■ **Requirement**
Check each of these statements against the text on farm insurance in Kenya, answering yes or no and quoting the words from the text that decide it. 1. The Area Yield Index Insurance was piloted in 3 of Kenya's counties. 2. Under that program, a farmer gets a payout only when their own farm produces too little. 3. In the past, farm insurance was mostly used by small farms.

■ **Selection**

Agriculture is an important economic activity in our country. It has become a very common business venture in Kenya.
Running a farm as a business entity takes a lot of hard work, and like any other business, it is also susceptible to various risks.
Whether your farm is a business or personal venture, it still needs to be protected against these risks and this can be done with insurance.
There are special kinds of insurance policies that have been designed to cover farms and farmers against the risks they face.
Some of the risks farmers face include droughts and floods. These can cause farmers to lose a lot of their productive assets. Some farmers may even take many years to recover and others completely become destitute.
Especially when running the farm as a business these losses can seriously affect the cash flow of the business and sometimes may even take many years to recover fully.
In Kenya’s PPP sector, there have been some developments that have been made where crop farmers growing maize and wheat can insure themselves with an Area Yield Index Insurance.
With this program, small farmers insure themselves against extreme weather, using their mobile phones. The program also uses crop-yield data, statistical sampling and GPSD tracking.
The farming areas are divided into insurance units and when average production in one unit is too little, all insured farmers in that unit get a payout. It was piloted in 3 of Kenya’s 47 counties and aims to extend to 33 counties by 2020.
The good news is the fact that many insurance companies are also starting to embrace the idea of insuring all types of farmers not just large commercial entities.
What Is Farm Insurance?
This is a special enterprise risk management tool that is geared to covering losses caused by wildlife and adverse weather conditions affecting your farm.
In the past, this type of insurance was mostly used by commercial large scale farms because they had very high premiums.

■ **Information shown**
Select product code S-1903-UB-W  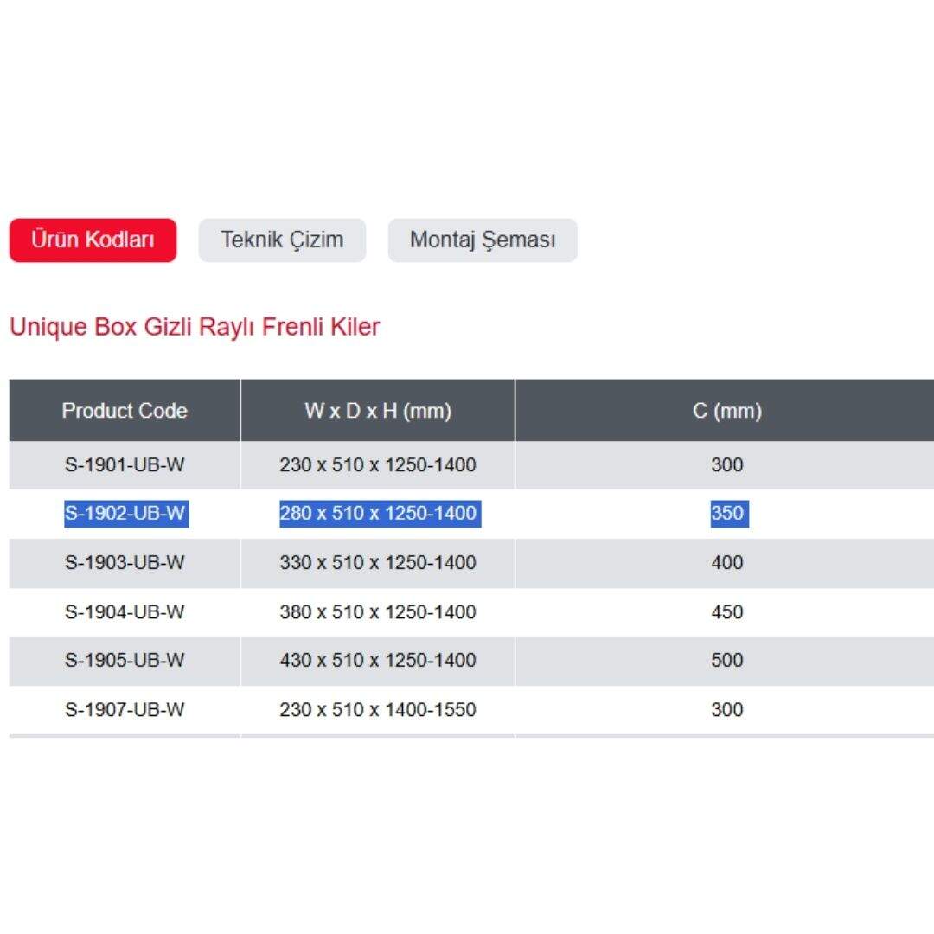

■ **Exercise output**
1. Yes: "It was piloted in 3 of Kenya’s 47 counties"
2. No: "when average production in one unit is too little, all insured farmers in that unit get a payout"
3. No: "In the past, this type of insurance was mostly used by commercial large scale farms"